● Data for review:
BEGIN

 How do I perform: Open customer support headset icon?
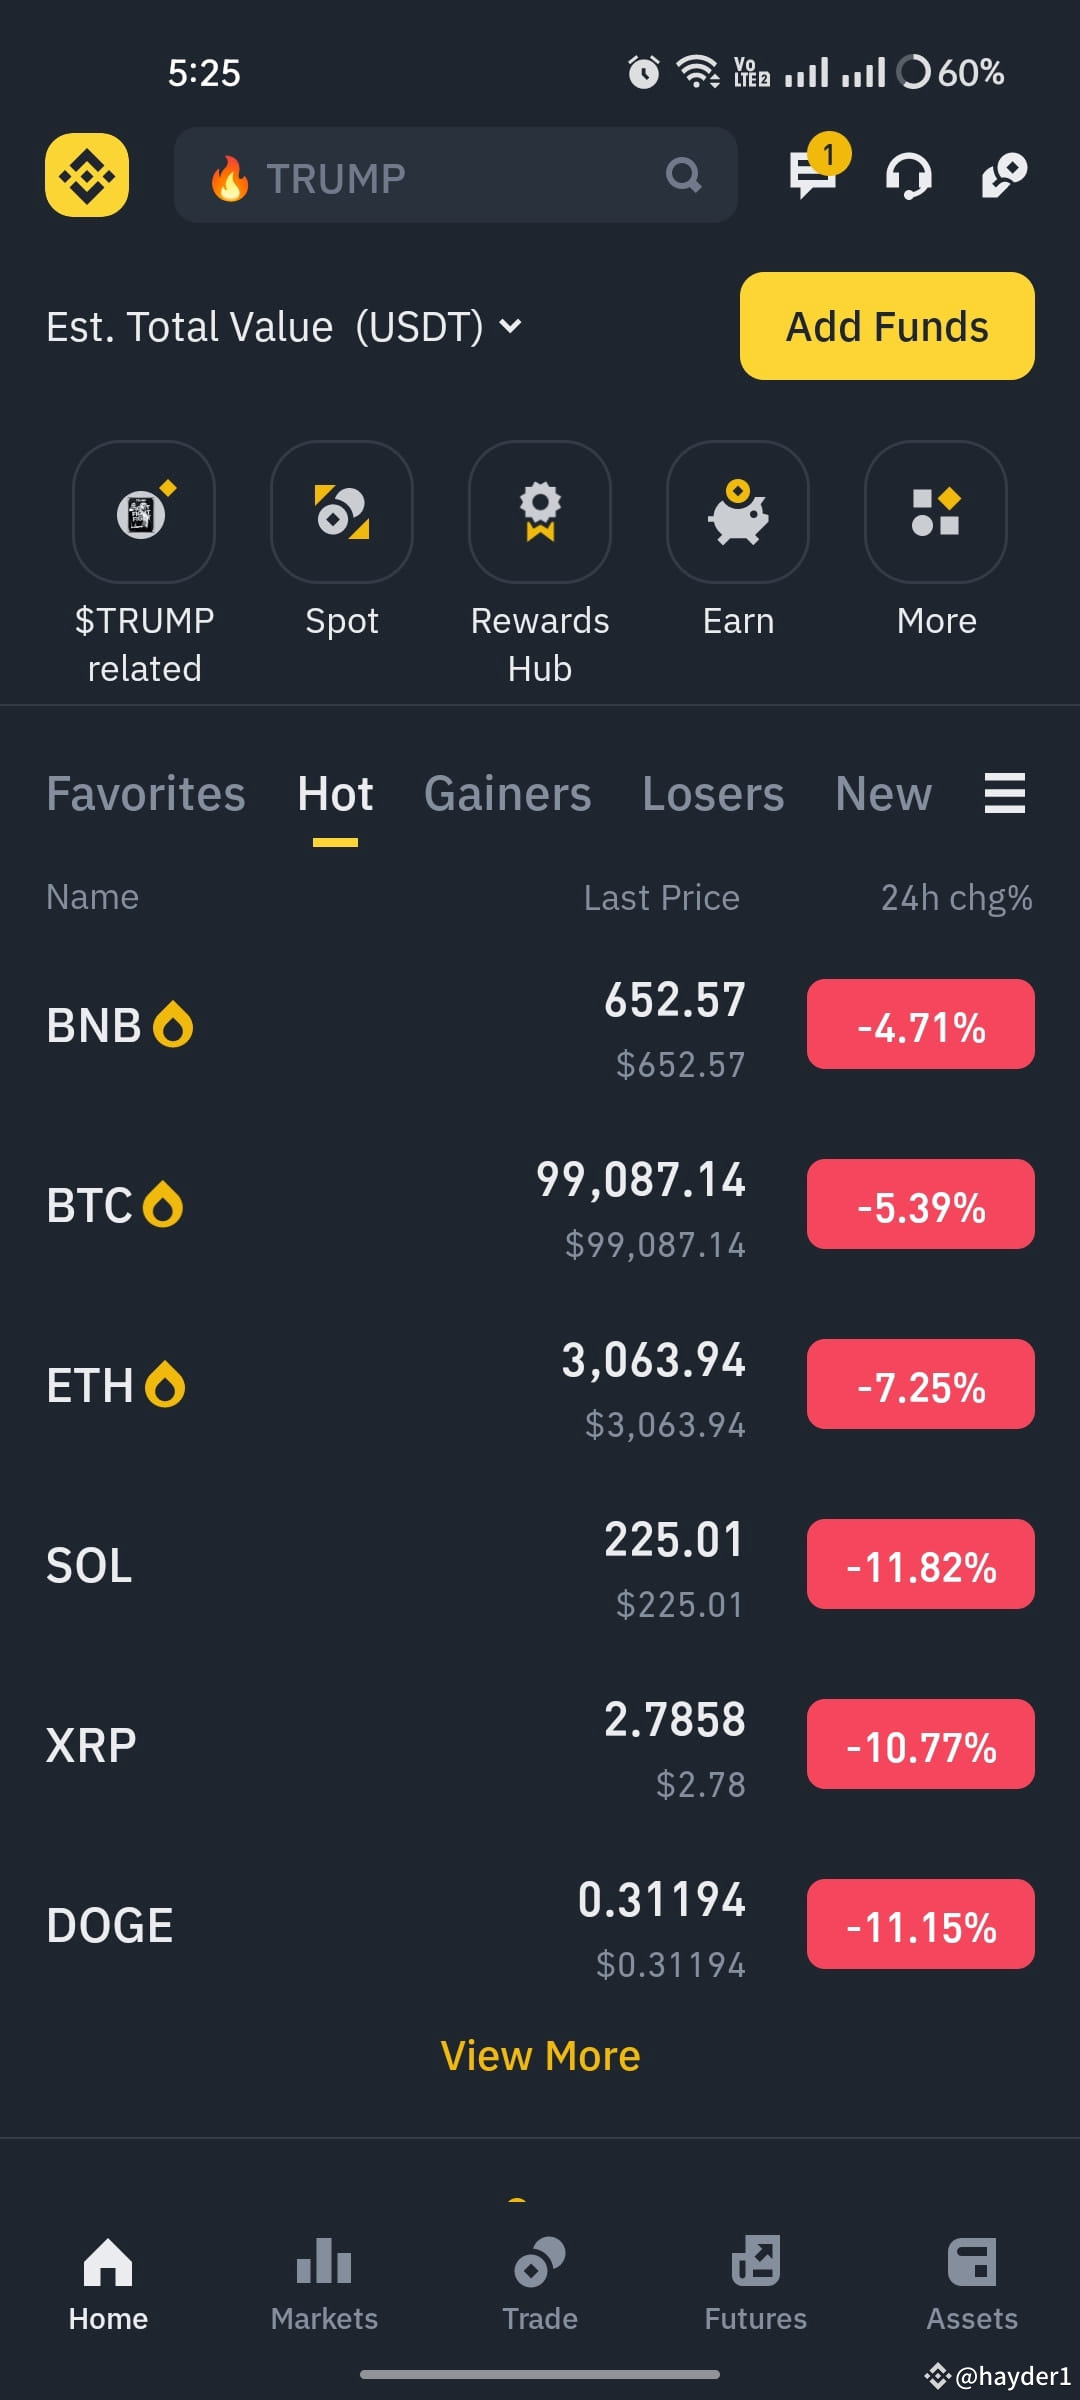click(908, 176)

END
BEGIN

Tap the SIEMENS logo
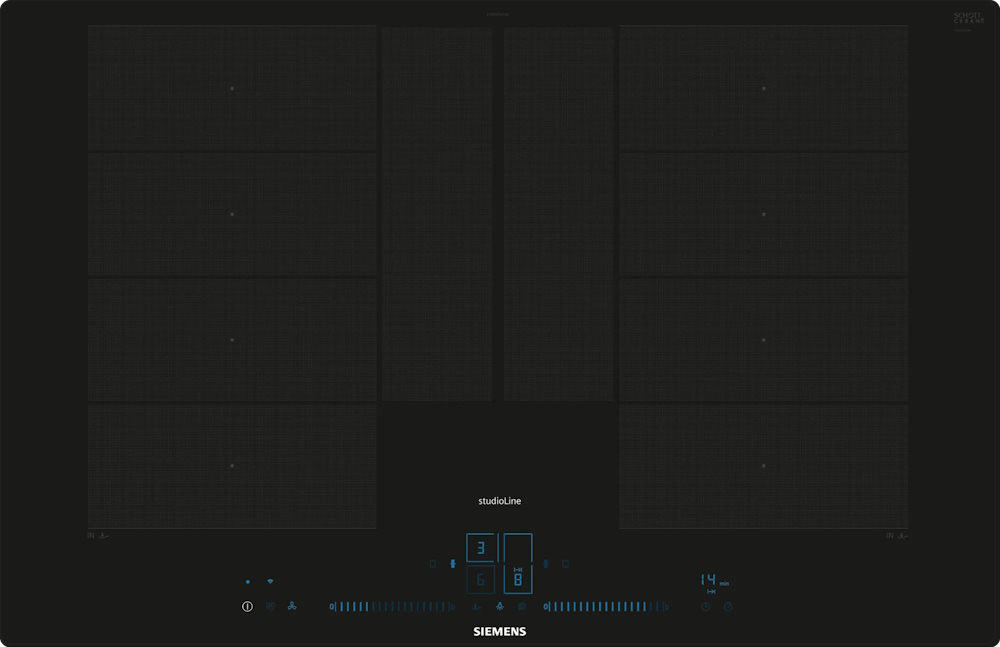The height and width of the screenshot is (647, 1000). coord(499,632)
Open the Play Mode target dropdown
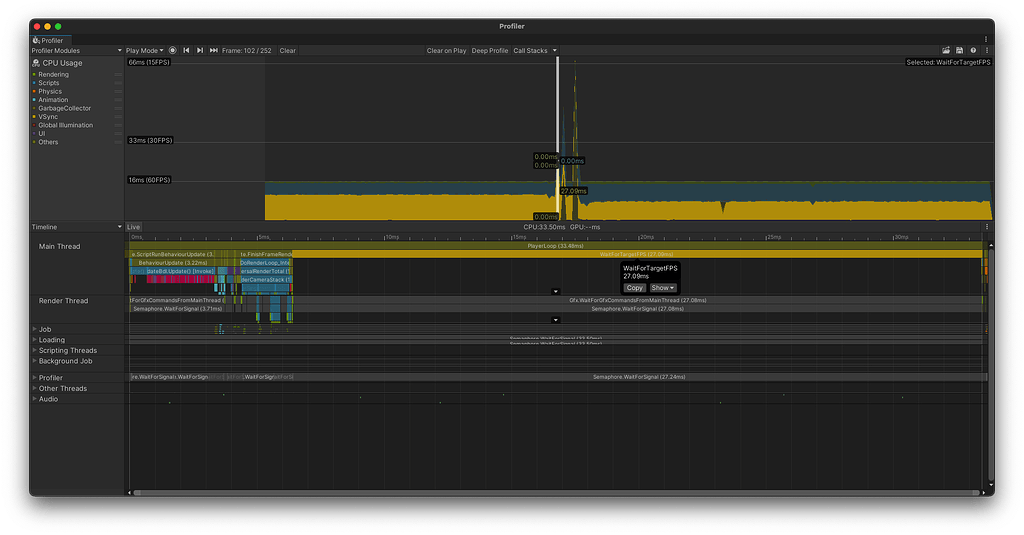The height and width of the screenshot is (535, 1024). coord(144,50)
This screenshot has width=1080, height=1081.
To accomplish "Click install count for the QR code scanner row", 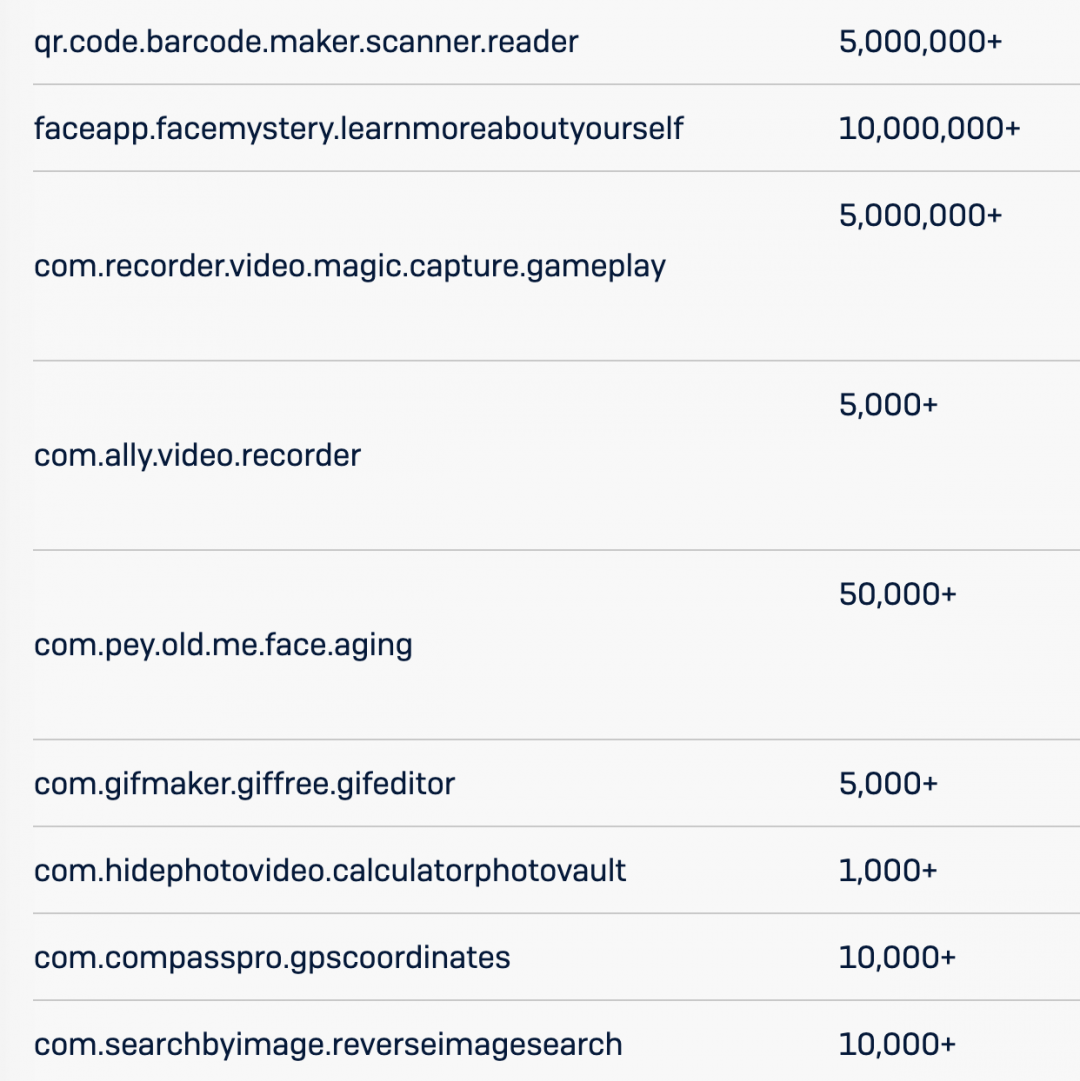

END
BEGIN

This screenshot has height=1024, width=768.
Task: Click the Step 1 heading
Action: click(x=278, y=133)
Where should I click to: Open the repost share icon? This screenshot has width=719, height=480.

END

Using the entries above, write out exactly the lines from the one with "This screenshot has width=1080, height=1081." through the one with "install count for", ends included. Leave out any pictures.

● Response area:
This screenshot has width=1080, height=1081.
To accomplish "Click install count for the QR code scanner row", 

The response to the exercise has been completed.